Ever since NASA's InSight mission placed its dome-shaped seismometer onto the dusty Martian surface in December, hopes were high that the robotic lander would quickly detect its first Martian quake, or "marsquake." Well, the wait is finally over – the mission's Seismic Experiment for Interior Structure (SEIS) confirmed its first faint rumble coming from inside the red planet on April 6 (on the 128th Martian day, or sol, of the mission), confirming that Mars is seismically active.

"We've been waiting months for a signal like this," Philippe Lognonné, SEIS team lead at the Institut de Physique du Globe de Paris (IPGP) in France, said in a NASA statement. "It's so exciting to finally have proof that Mars is still seismically active. We're looking forward to sharing detailed results once we've had a chance to analyze them."


NASA hopes to use seismic signals like these to give Mars a health-check of sorts. Like a doctor placing a stethoscope on their patient's chest, InSight is doing something similar: It's trying to "hear" what makes the planet "tick." On Earth, the cacophony of seismic signals bouncing around our planet's interior become distorted as they encounter regions of different densities. By measuring these seismic waves, we've learned about the different, unreachable layers deep underground.

Mars' interior is something of an enigma; the planet doesn't have a global magnetic field for reasons we have yet to fully understand and its volcanic activity was extinguished hundreds of millions of years ago. If the planet is geologically (or, more accurately, "areologically") dead, how can it produce marsquakes at all? It's thought that as the planet cools, it shrinks, crackling with small quakes that echo throughout the Martian interior. Mission scientists also want to listen out for meteorite impacts that will produce their own mini temblors, perhaps turning InSight into a real-time meteorite detector.

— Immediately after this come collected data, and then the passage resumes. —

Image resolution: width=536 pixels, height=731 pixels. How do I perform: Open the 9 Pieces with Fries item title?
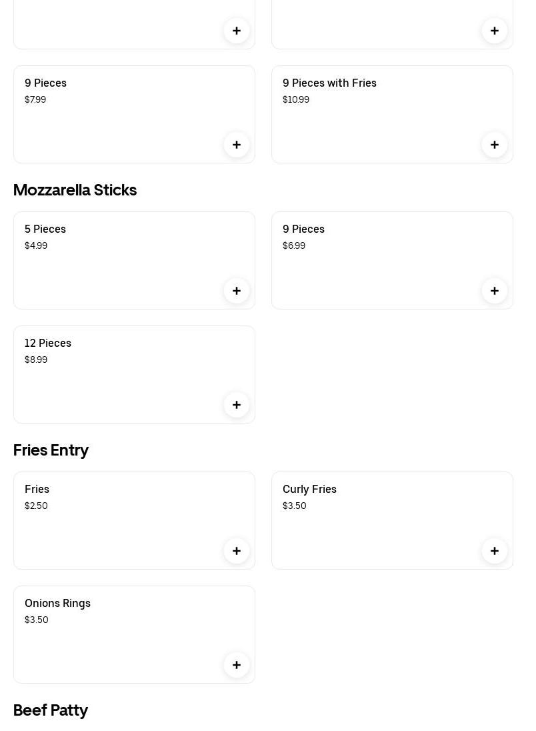(329, 83)
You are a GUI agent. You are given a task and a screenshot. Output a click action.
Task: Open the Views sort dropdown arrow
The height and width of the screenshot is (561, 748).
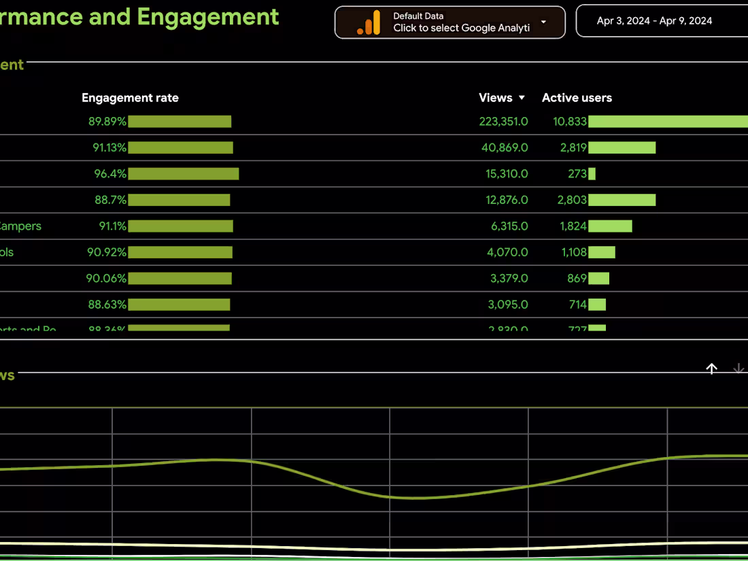coord(522,98)
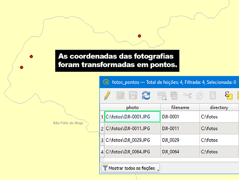Click the DJI_0029 filename cell
The height and width of the screenshot is (180, 239).
point(180,140)
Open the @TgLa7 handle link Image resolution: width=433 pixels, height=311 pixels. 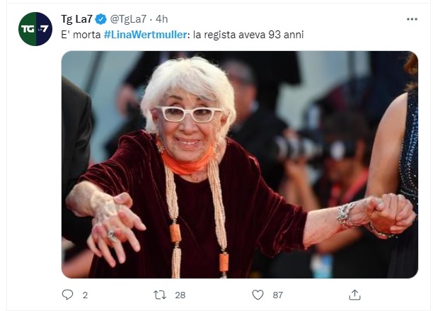click(128, 19)
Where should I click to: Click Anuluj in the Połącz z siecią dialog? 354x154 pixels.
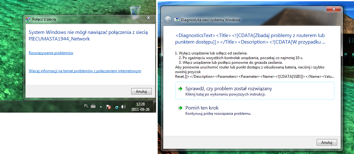point(141,91)
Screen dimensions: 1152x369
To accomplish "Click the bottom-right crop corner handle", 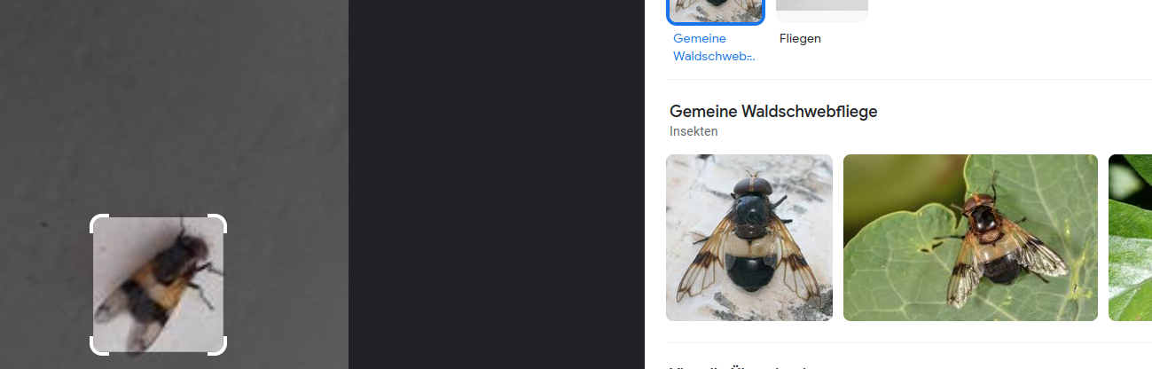I will tap(219, 347).
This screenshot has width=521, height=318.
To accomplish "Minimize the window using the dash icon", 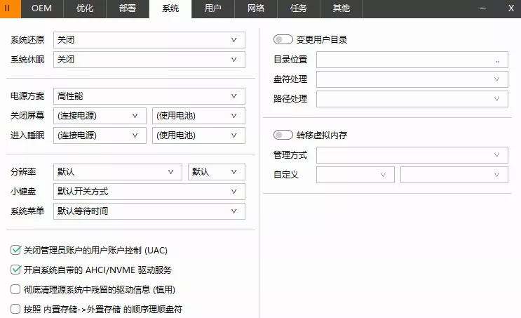I will 483,8.
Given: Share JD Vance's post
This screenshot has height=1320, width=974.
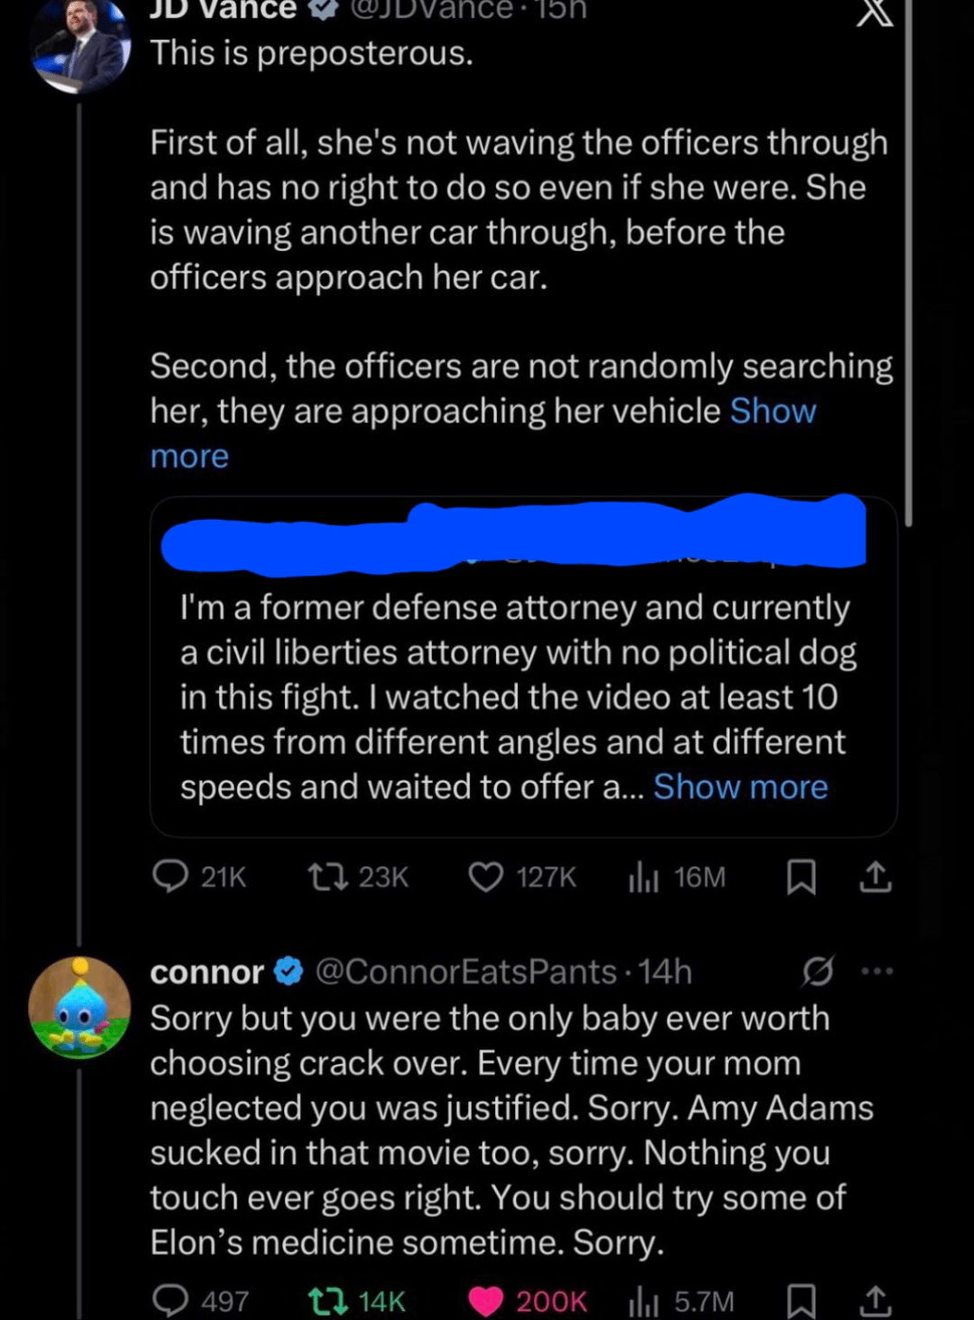Looking at the screenshot, I should (x=875, y=876).
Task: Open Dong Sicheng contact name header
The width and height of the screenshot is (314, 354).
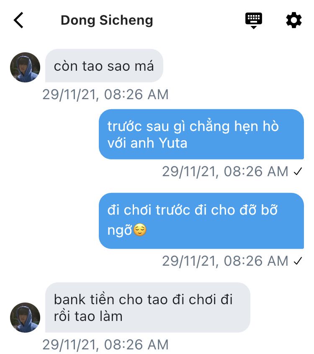Action: (x=107, y=21)
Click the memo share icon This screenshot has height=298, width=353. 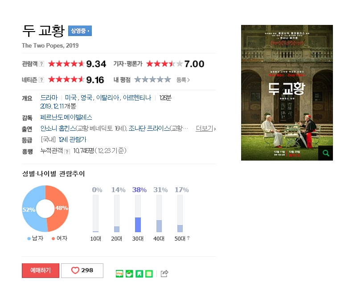coord(149,274)
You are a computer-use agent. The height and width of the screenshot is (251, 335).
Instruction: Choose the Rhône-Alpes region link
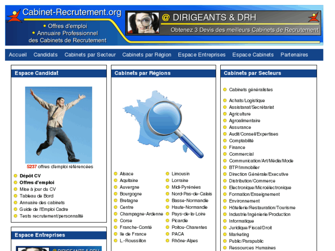[184, 241]
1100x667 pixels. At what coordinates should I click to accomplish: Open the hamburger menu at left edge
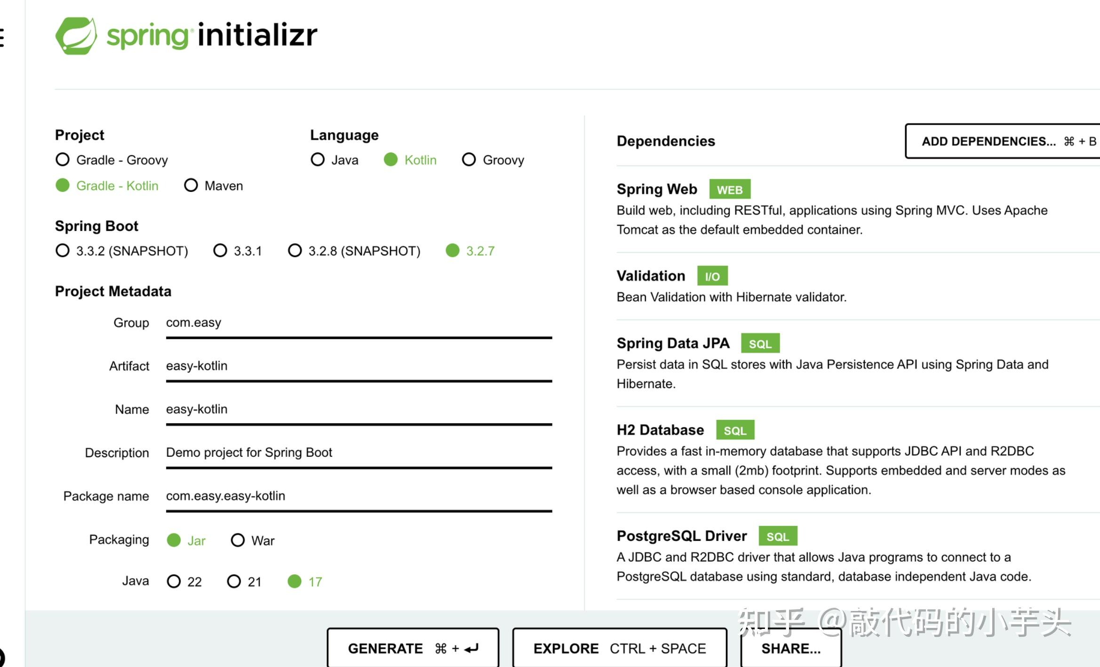coord(2,37)
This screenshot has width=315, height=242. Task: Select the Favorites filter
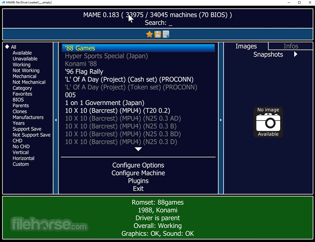[22, 94]
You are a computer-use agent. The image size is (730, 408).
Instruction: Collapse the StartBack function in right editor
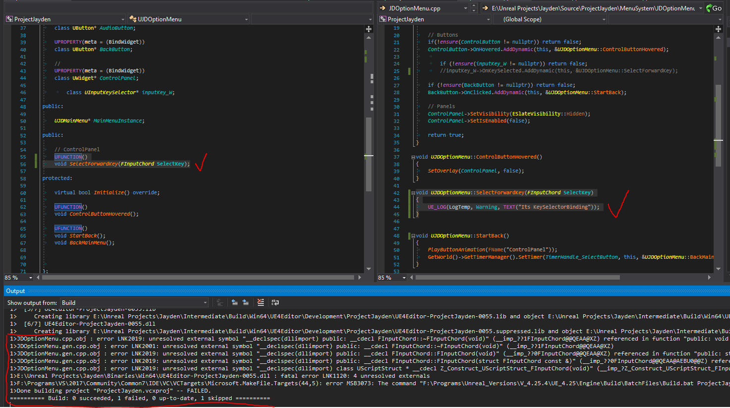pos(413,236)
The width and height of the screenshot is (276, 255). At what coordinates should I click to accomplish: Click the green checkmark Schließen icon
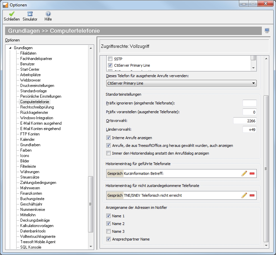12,14
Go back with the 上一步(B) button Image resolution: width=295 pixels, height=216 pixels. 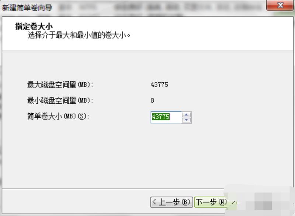click(x=171, y=202)
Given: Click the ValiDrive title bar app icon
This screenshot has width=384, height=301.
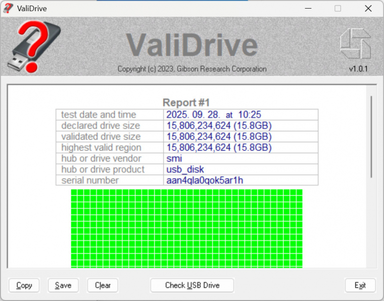Looking at the screenshot, I should [8, 8].
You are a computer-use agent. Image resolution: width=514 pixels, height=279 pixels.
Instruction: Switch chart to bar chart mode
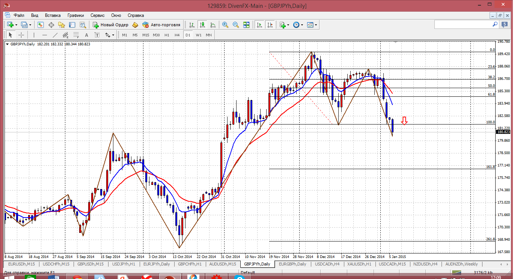coord(192,25)
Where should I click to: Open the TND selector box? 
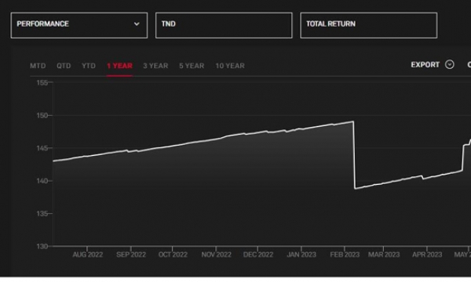(x=224, y=25)
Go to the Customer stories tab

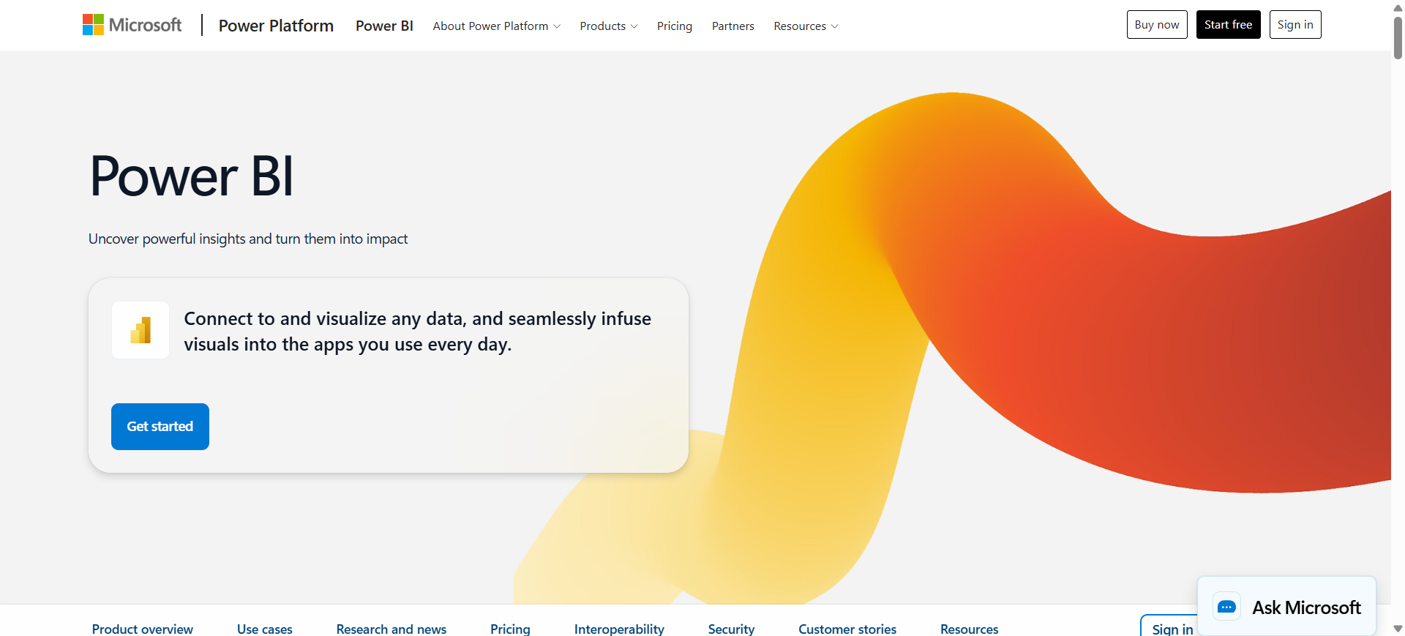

Until now, marsquakes were a theoretical possibility, but now that we know they are there, they can be used by InSight to understand what lies beneath the planet's surface.

According to mission scientists, this first marsquake is a pipsqueak and nothing like the tremors we are used to in Southern California. On Mars, however, this weak quake stands out in the comparative silence of Mars' quiet innards. Other weaker seismic signals have been also heard (on March 14, April 10, and April 11), but their origins are more ambiguous.

Although the April 6 event was too weak to be used to gain much information about the Martian interior, scientists are excited as we've seen something like it before – on the Moon.

"The Martian Sol 128 event is exciting because its size and longer duration fit the profile of moonquakes detected on the lunar surface during the Apollo missions," said Lori Glaze, Planetary Science Division director at NASA Headquarters.

During the Apollo program, astronauts placed five seismometers on the lunar surface, which detected thousands of "moonquakes" between 1969 and 1977. These seismic waves helped scientists learn about the lunar interior and even helped model its formation. Although InSight is just one seismometer on Mars, scientists hope that it will give us a window into the mysterious Martian interior that we know so little about.

"InSight's first readings carry on the science that began with NASA's Apollo missions," InSight Principal Investigator Bruce Banerdt of NASA's Jet Propulsion Laboratory (JPL) in Pasadena, California said in a press release. "We've been collecting background noise up until now, but this first event officially kicks off a new field: Martian seismology!"